(Pixel coordinate grounding data)
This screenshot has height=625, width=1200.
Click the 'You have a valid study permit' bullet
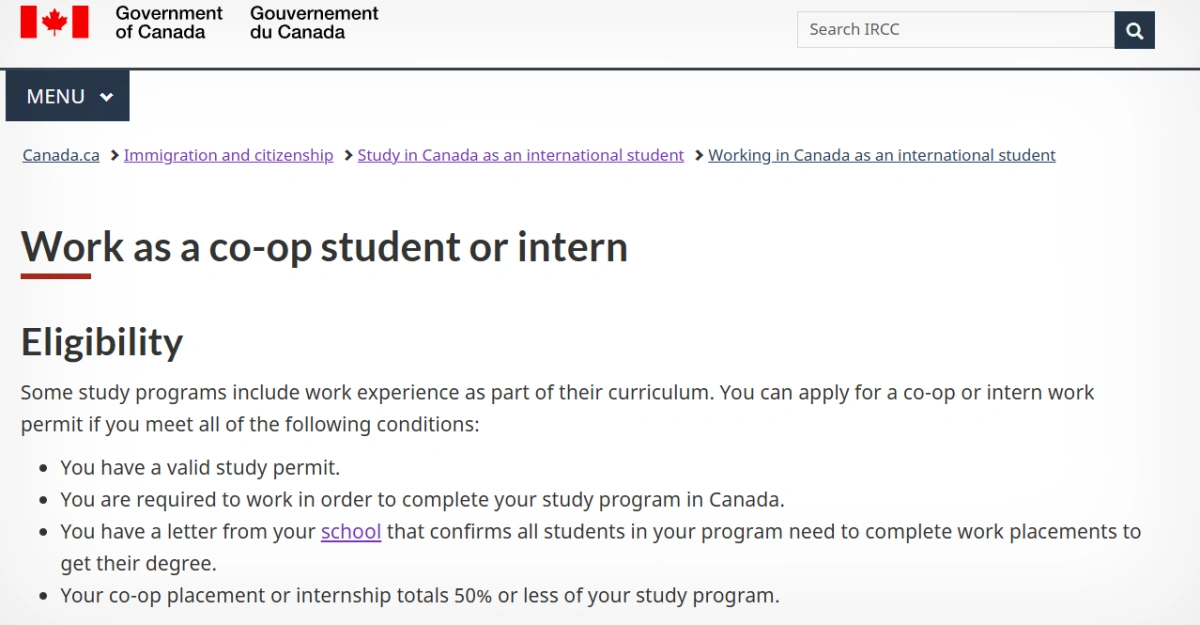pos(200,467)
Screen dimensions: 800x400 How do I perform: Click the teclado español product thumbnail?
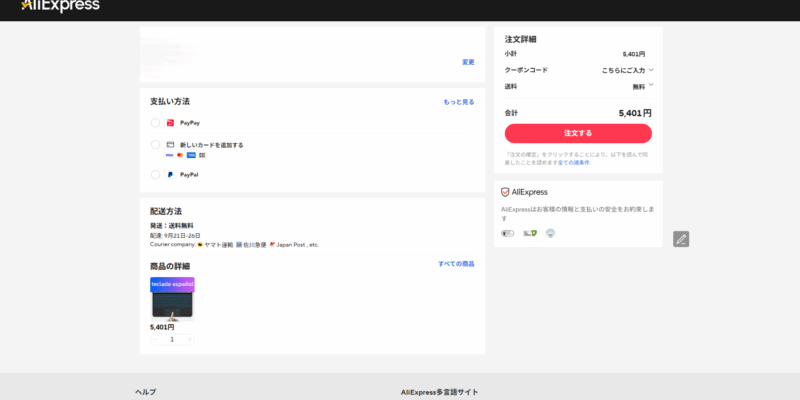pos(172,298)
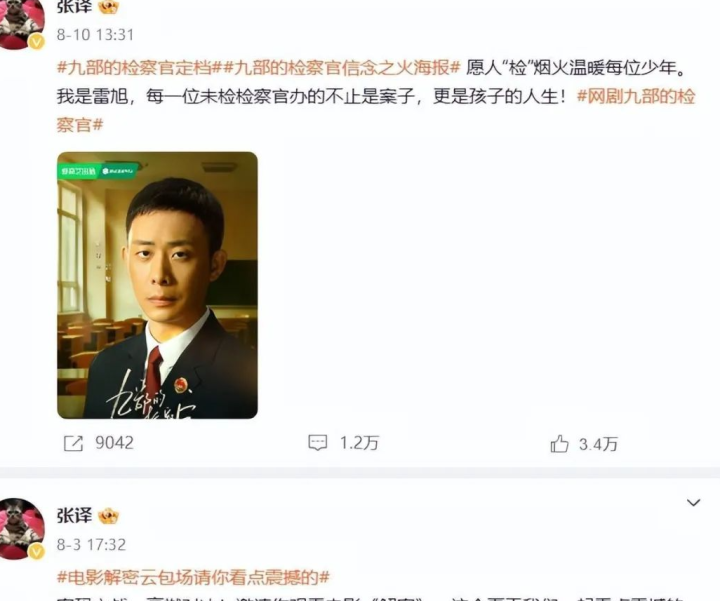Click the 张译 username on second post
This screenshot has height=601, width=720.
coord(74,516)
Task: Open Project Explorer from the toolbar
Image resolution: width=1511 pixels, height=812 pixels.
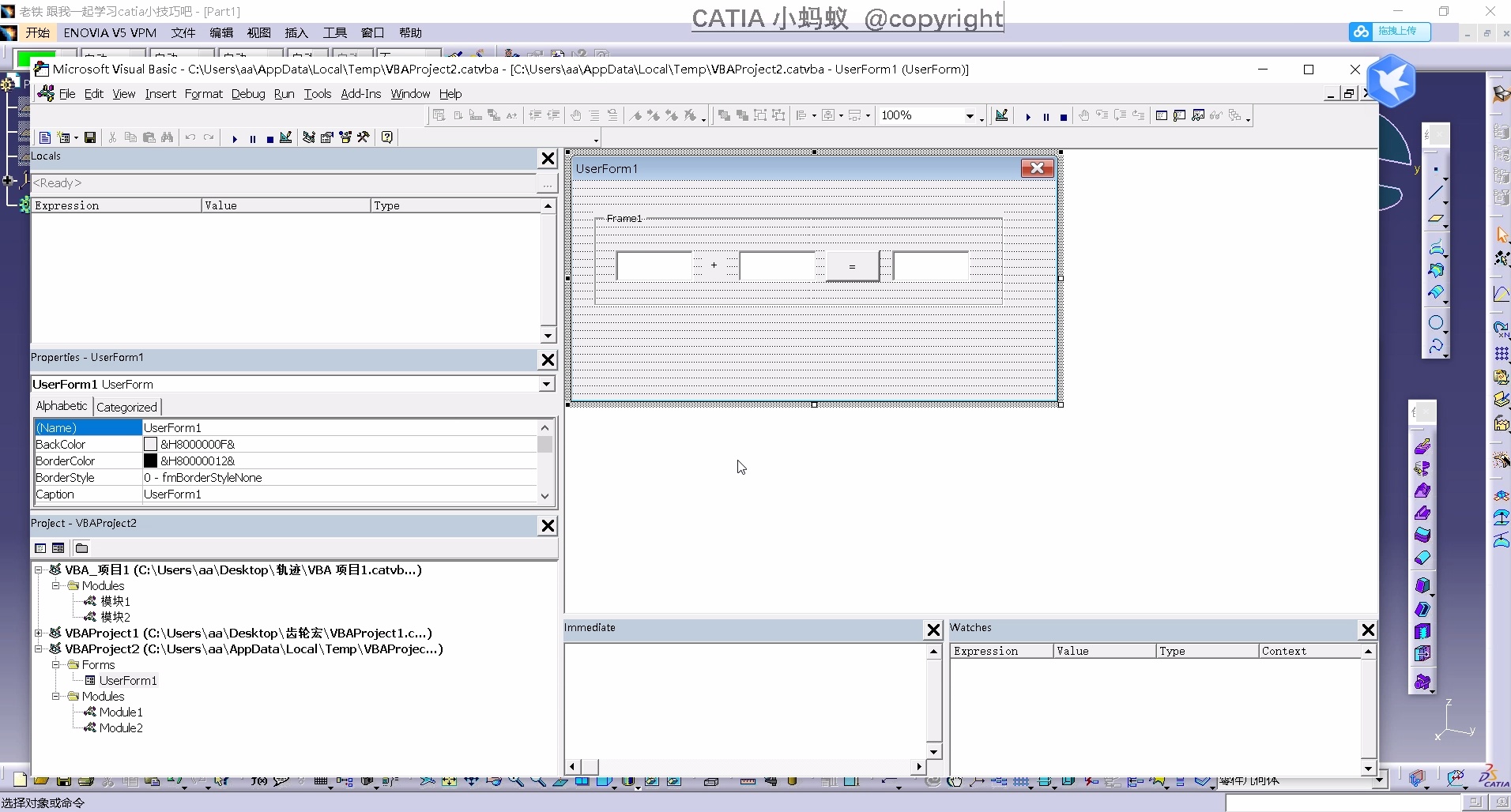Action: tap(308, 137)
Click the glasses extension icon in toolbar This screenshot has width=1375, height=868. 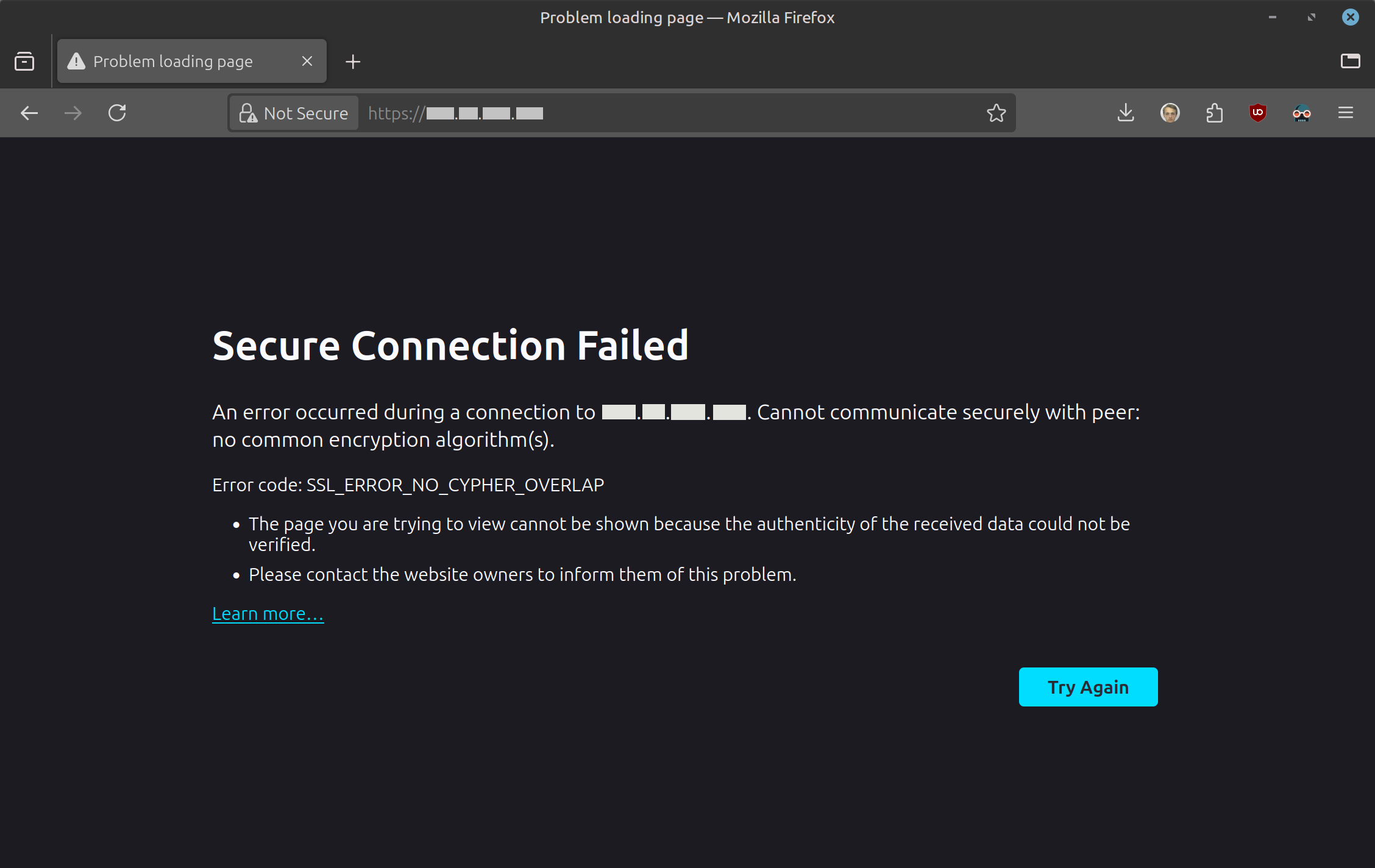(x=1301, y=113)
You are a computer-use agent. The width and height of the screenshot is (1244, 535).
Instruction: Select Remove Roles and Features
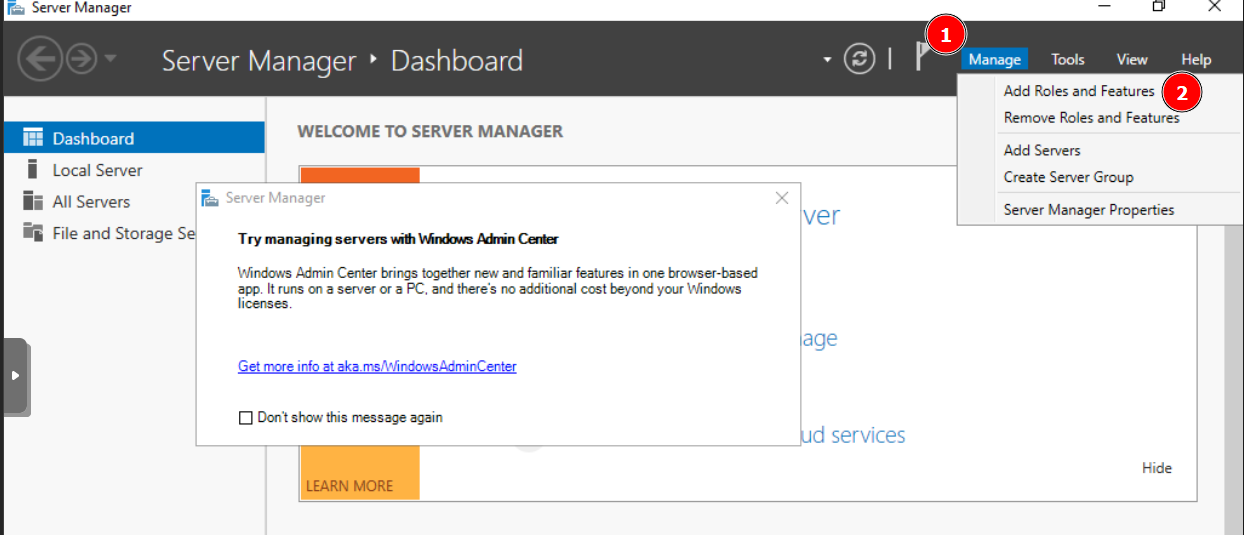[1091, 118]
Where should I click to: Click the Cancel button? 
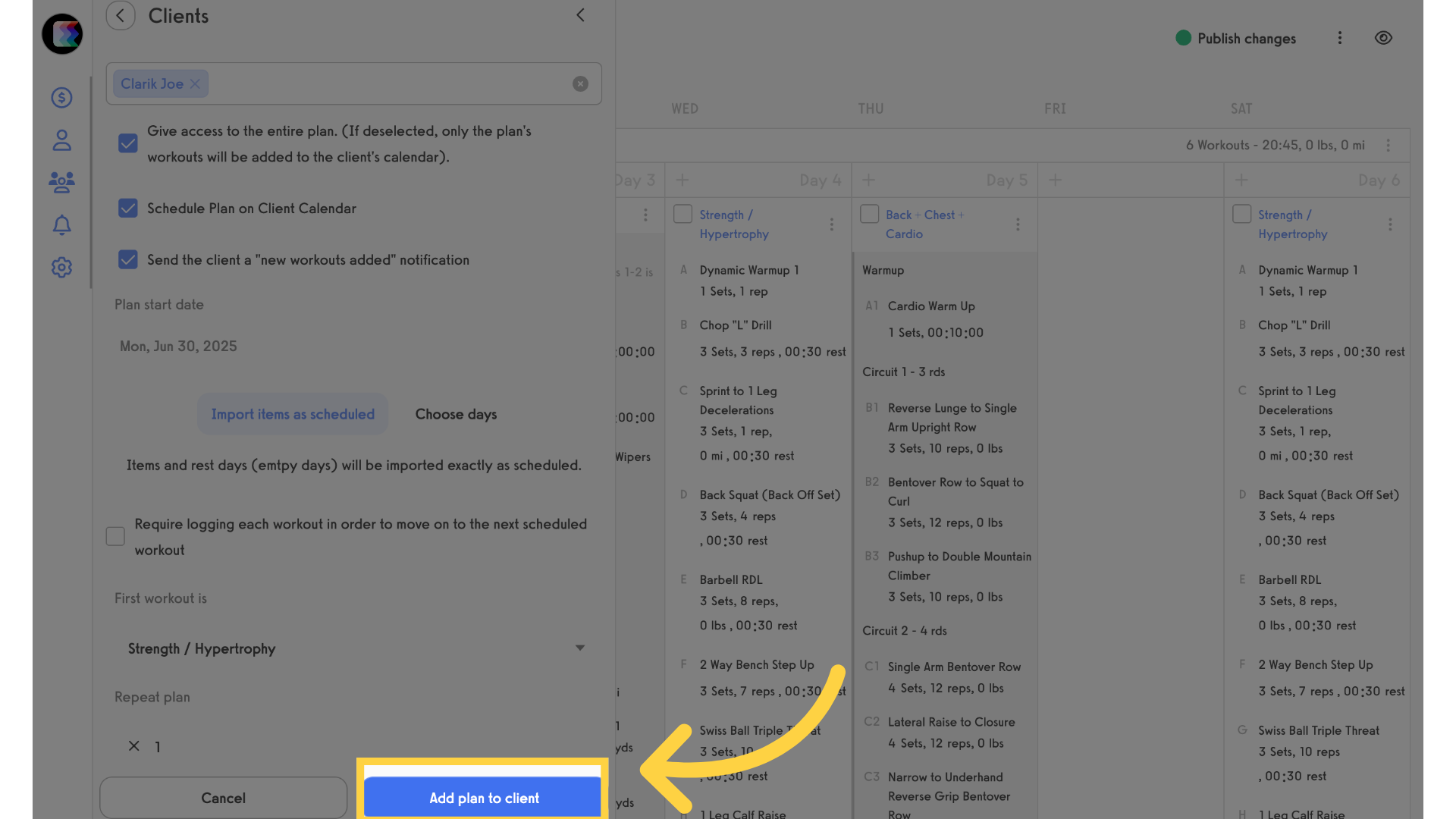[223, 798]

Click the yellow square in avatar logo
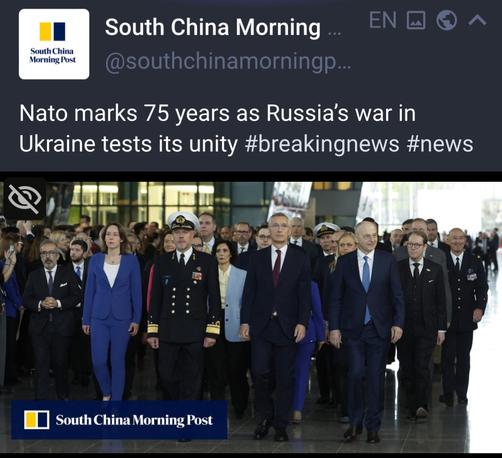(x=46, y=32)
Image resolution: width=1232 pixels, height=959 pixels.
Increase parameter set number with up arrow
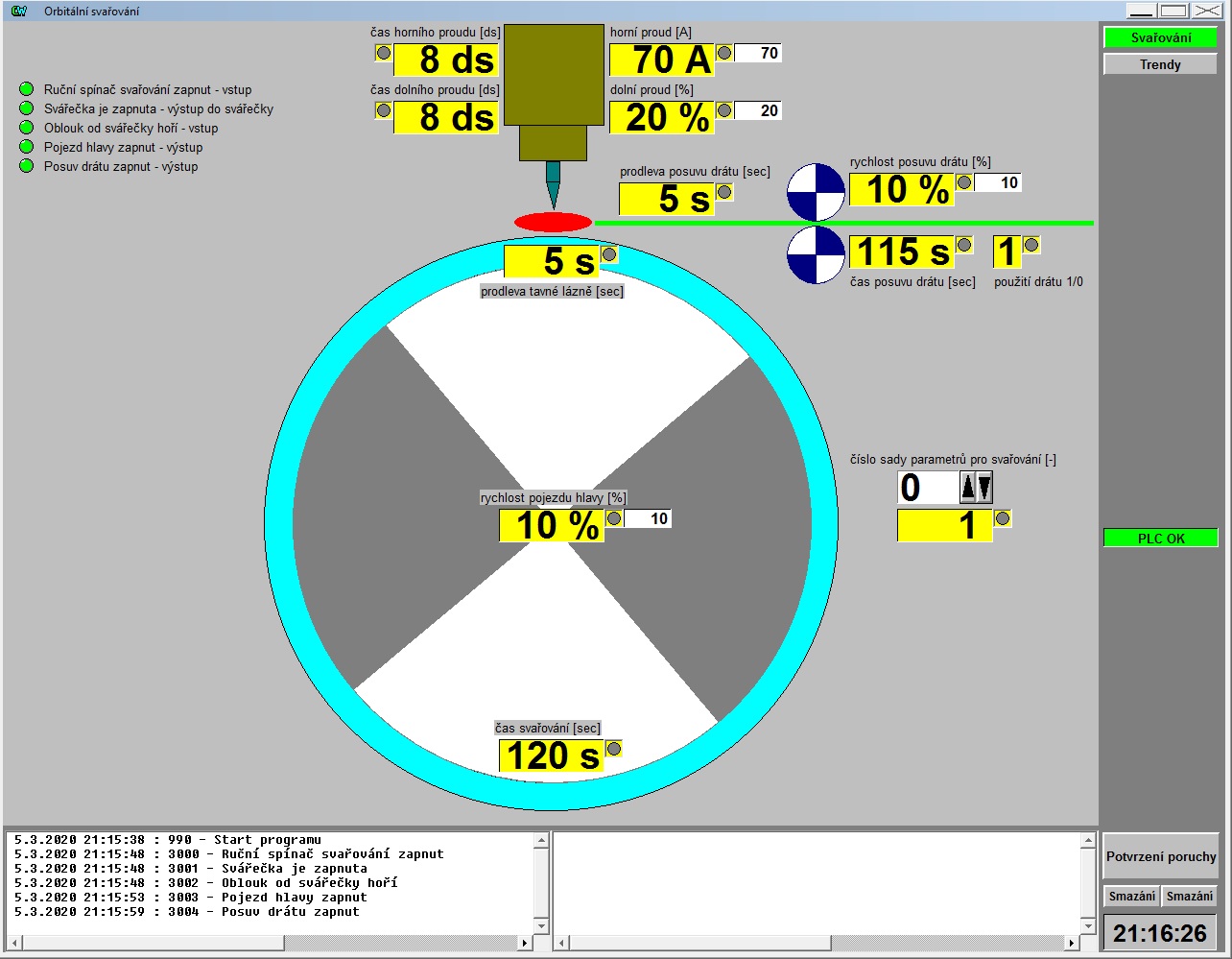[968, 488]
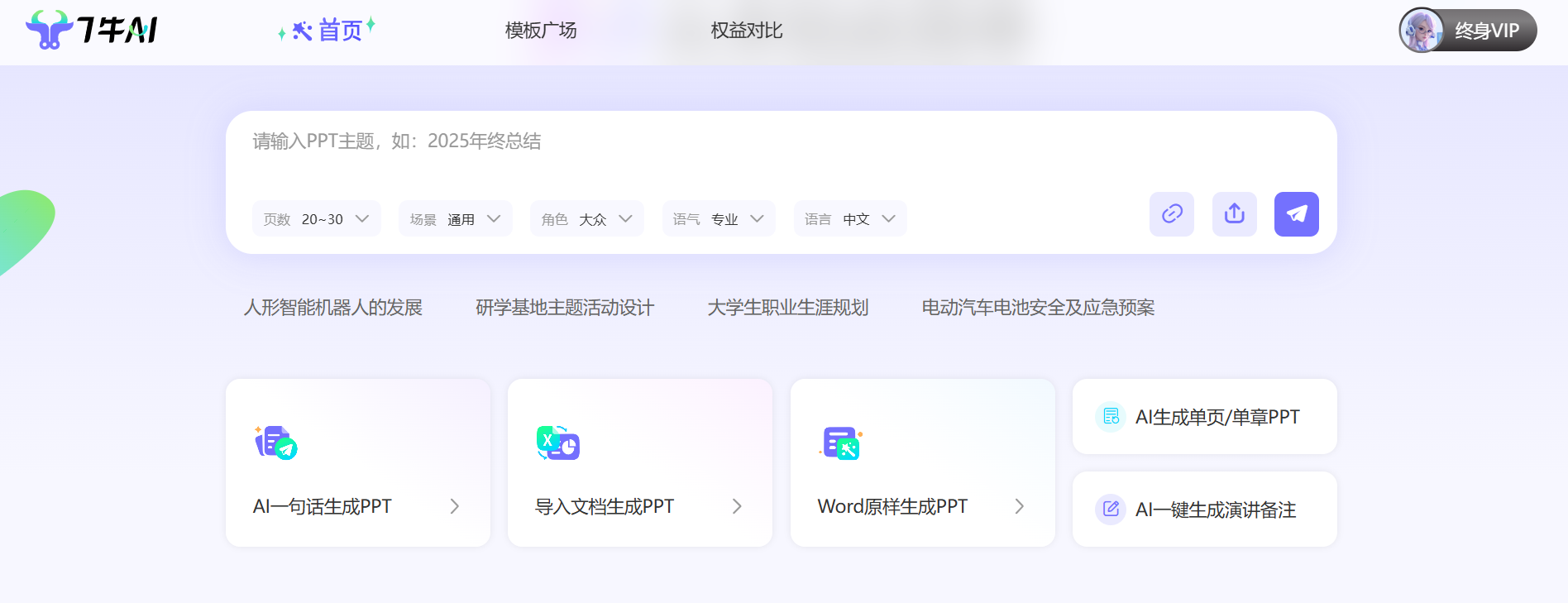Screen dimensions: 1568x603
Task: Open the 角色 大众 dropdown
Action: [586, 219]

• What you should do
Write out the line that contains "Where should I" and every line after it to the end of the data, exactly as they stand. Omit the pictures.

• Solution to the exercise
Where should I click to: Click the Cancel button? 
[223, 798]

Click the yellow square in avatar logo
(x=46, y=32)
Image resolution: width=1232 pixels, height=959 pixels.
Increase parameter set number with up arrow
[968, 488]
Screen dimensions: 1568x603
Task: Open the 角色 大众 dropdown
Action: [586, 219]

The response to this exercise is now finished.